だって、奈津美先輩の顔がすごいことになっていたから。目からは滝のような涙を流し、鼻水まで垂らしている。若干引くくらいにひどい顔だ。
というか、そのまま僕の胸に縋りつくのはやめてほしい。涙はまだしも鼻水をシャツにつけないでもらいたい。
「ヒック……! 先生がね、期末でも中間みたいに赤点四つ取ったら、夏休み中ずっと補習だって言うのよ。ひどいと思わない?」
「自業自得じゃないですか、それ! というか、赤点四つって半分近い教科で赤点ですよね? 何やってんですか!」
三年生文系の中間・期末は九科目と聞いている。赤点があとひとつ増えたら、半分を超えてしまう。そんな状態じゃあ先生だって、「夏休み中ずっと補習!」と言いたくなるってもんだ。むしろ先生の方に同情したくなる。

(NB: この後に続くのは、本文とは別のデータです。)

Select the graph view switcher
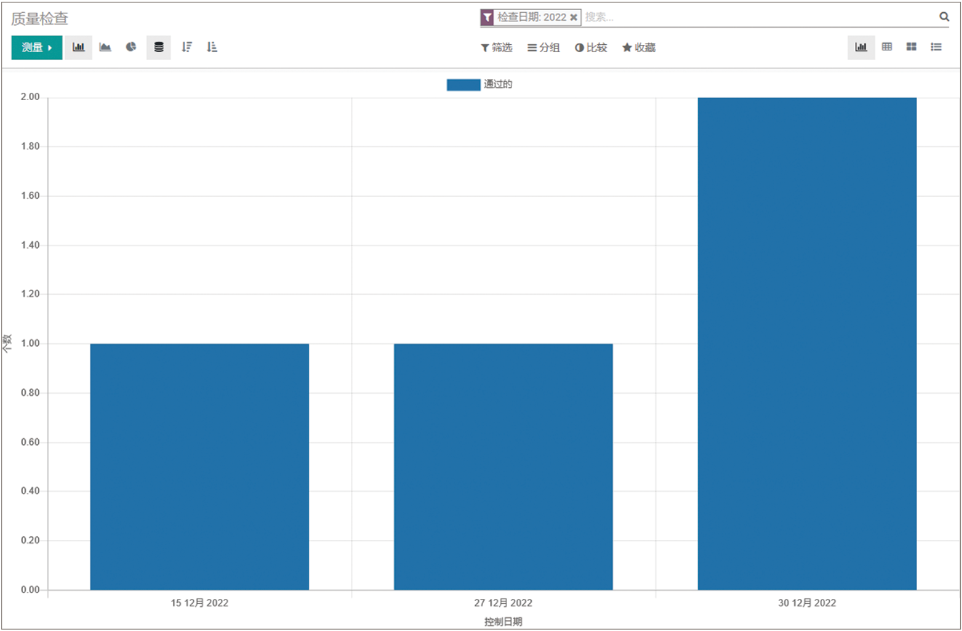 [x=861, y=47]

僕が先輩の担任の不憫を憐れんでいると、当人が言い訳がましく喚き出した。
「だって私、進学しないもん! 製本家に、微積分や魚の器官なんて関係ないし! 製本技術の勉強の方が大事だし!」
「進学云々以前に、このままだと確実に留年ですってば! 先輩、来年は僕と机を並べるつもりですか?」
「いや~! そんなの絶対いや~! 先輩としての威厳がなくなっちゃう~!!」
「赤点四つ取って後輩に泣きついている段階で、そんなものは存在しません! いいから、さっさと勉強してください! 文集の打ち合わせは、期末テストが終わるまで持ち越しです!」
ぐずぐずと鼻を鳴らす奈津美先輩をソファーに座らせ、テーブルに教科書とノートを広げさせる。
聞けば、赤点の危険性があるのは数学二科目と英語、生物とのこと。英語を抜けば、完全に理系科目に偏っている。奈津美先輩は文系クラス所属のため、物理や化学、数Ⅲ・Cがないのが幸いか。

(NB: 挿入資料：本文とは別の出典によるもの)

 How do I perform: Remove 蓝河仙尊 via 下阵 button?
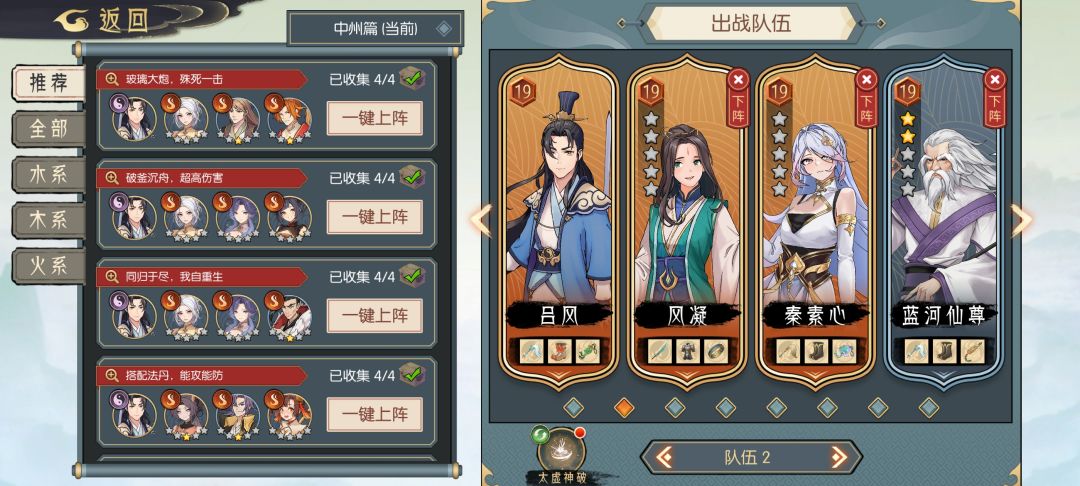click(x=995, y=98)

ただ、数Ⅱ・Bの教科書とにらめっこをした奈津美先輩は、すぐに助けを求める目で僕を見上げてきた。
「……悠里君、勉強教えてくれる?」
「先輩、自分が言っている言葉の意味をよく考えてみてください。何で三年生の先輩が、二年生の僕に勉強を教わろうとしているんですか?」
「だって悠里君、二年の学年トップじゃない。ちょっと本気を出せば、きっと三年生のテスト範囲だって、何とかなるはずよ?」
奈津美先輩が、期待の眼差しで僕を見上げる。潤んだ瞳には、「悠里君は、やればできる子よ!」と書かれていた。
いや、今やる気を出さなければいけないのは、あなたの方なんですけど……。
呆れ過ぎたあまり力が抜けて、僕は奈津美先輩の向かいのソファーに腰を下ろした。
それを奈津美先輩は、交渉の余地ありと判断したようだ。妙な演説を始めた。
「悠里君、君は何のために学力を磨いてきたの? その力は何のために使うべきものか、よく考えてみて!」
「…………。……わかりました。考えた結果、僕の学力は僕のテスト勉強のために使うべきと判断しましたので、これで帰らせてもらいます」
「わ~! 嘘、冗談よ! 調子に乗ってごめんなさい。お願いだから、見捨てないで~!」
カバンをつかんで帰ろうとした僕を、奈津美先輩が必死で引き止めてくる。
こんなこと、ついさっきもやったな。学習能力ないのか、この人。
そもそも、僕が勉学に力を入れているのは、司書の採用試験のためだ。
正規採用の司書は募集が恐ろしく少ないため、採用試験は高倍率になることがほとんどだ。だから、高校生の内から勉強を頑張っているのである。まかり間違っても、奈津美先輩の赤点対策のために磨いた力ではない。
ただ、ここで見捨てると、本気でこの人は落第するかもしれないしなぁ……。
頭の中に、来年も今と変わらず奈津美先輩と過ごしている自分の姿が浮かぶ。そうなったら、部室プライベートスペース化の夢もパーだ。
何より、校内での僕の評価が『留年生の手下』に変わってしまうかもしれない。さすがにそれは、恥ずかし過ぎて耐えられない。……これは、やむを得んか。
奈津美先輩に背を向けたまま、諦めの吐息を漏らす。
幸い、自分のテスト勉強は滞りなく進んでいる。模試対策で先の内容も勉強しているから、三年生のテスト範囲も大体何とかなるはずだ。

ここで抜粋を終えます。